Bir gece, çalıştığım işyerinden çıkarken paramın çalınmış olduğunu fark etmiştim. Gece 11 suları… Eve yürüyorum. Yaklaşık 40 metre uzunluğunda gözün gözü görmediği bir köprü var önümde serilen. Yola başlamak ile başlamamak arasında kararsızım. Köprüsüz yoldan gidersem yol çok daha uzun, yelkovan alıp başını gider, akrep de aşağı kalmaz. Köprüyü geçmek zorundayım. Birbirini kovalayan arabaların kopardığı çığlık ile yaşama dair hiçbir belirtinin olmadığı sessizlik birbirine karışıyor köprüde, ilerliyor adımlarım koşarcasına.

Kendi adımlarım dışında bir çift ayak sesi daha duyuyorum. Bana yakın mı uzak mı? Acaba erkek ayakları mı? Hayatımın en korkunç erkek sesini işitiyorum!  “Şşşt saat kaç?” Sessizlik. “Cevap versene saat kaç dedim! O an en önemli şey saatin kaç olduğuymuş!

Super Mario, uçurum ya da ateşli yollardan geçerken atarinin kollarına nasıl sık ve şiddetli basardık. Ayak seslerinin yaklaşmasıyla birlikte köprü öyle bir yol oluyor; ben de Super Mario. Bitti mi prensesi kurtaracağım. Ama köprü bitmiyor. Koşmaya başlıyorum. O da koşuyor mu acaba düşüncesi beni daha da hızlandırıyor, köprü bitiyor. “Teşekkürler Mario! Ama bizim prensesimiz başka bir kulede” diyor önümde uzanan sayısız ara sokak. Kısa molalarla 45 dakika koşuyorum o gece. Olayı çevreme anlatırken bu şekilde değil de “Gece 11’de köprüde yürürken başıma … geldi.” diye anlatsaydım verilen tepki boyutunu tamamen değiştirirdi. Tek başıma o saatte orda ne işim vardı?
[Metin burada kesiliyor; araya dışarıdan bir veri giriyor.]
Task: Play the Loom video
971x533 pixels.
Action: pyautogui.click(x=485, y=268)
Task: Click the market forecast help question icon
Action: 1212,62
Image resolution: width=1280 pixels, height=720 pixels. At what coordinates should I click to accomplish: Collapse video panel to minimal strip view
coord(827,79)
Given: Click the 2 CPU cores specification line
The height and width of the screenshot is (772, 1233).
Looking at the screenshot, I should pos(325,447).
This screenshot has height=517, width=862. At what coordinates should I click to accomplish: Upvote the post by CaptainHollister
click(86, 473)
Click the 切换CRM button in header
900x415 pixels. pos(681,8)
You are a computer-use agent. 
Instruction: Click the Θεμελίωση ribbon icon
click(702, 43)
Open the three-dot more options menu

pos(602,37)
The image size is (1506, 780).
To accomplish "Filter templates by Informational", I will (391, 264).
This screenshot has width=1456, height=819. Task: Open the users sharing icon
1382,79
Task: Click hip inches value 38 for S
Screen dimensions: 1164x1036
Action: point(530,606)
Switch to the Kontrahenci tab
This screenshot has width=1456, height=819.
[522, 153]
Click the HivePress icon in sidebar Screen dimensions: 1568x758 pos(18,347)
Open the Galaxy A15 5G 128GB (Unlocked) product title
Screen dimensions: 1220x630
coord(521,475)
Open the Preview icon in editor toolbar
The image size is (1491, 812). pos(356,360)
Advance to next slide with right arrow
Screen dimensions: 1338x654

Toplumun, kadınların sokakta olmasına icazet verdiği saatlerde de yaşadıklarımı anlatabilirim. Bana bir toplu taşıma aracı verin size farklı ve ortak özellikleriyle kadın olmanın zorluklarından bahsedeyim. Minibüste onca boş yer varken yanıma oturan; rahatsız olduğum için varacağım yerden erken indiğimde peşimden inip tanışmak istediğini söyleyen; hastaneye kan aldırmak için girdiğimde camdan bakınca hala beni beklediğini gördüğüm; dışarı çıkıp kan tuttuğu için bayıldığımda etrafım kalabalık olduğundan (şanslıyım ki) yanıma gelemeyen aşağılık kişiden ve daha nicelerinden bahsedebilirim.

Etek giydiğimde minibüse biner binmez ilk olarak “Başka etek giyen var mı yalnız kalmayayım.” diye etrafı kontrol etmemden, iğrenç bakışların da eteği kontrol etmesinden bahsedebilirim. Ben istediğimi rahatça giyebilmek için zengin olup elit bir yerde yaşamayı mı bekleyeceğim? Şişman ve yaşlı biri olduğumda alın o etek sizin olsun!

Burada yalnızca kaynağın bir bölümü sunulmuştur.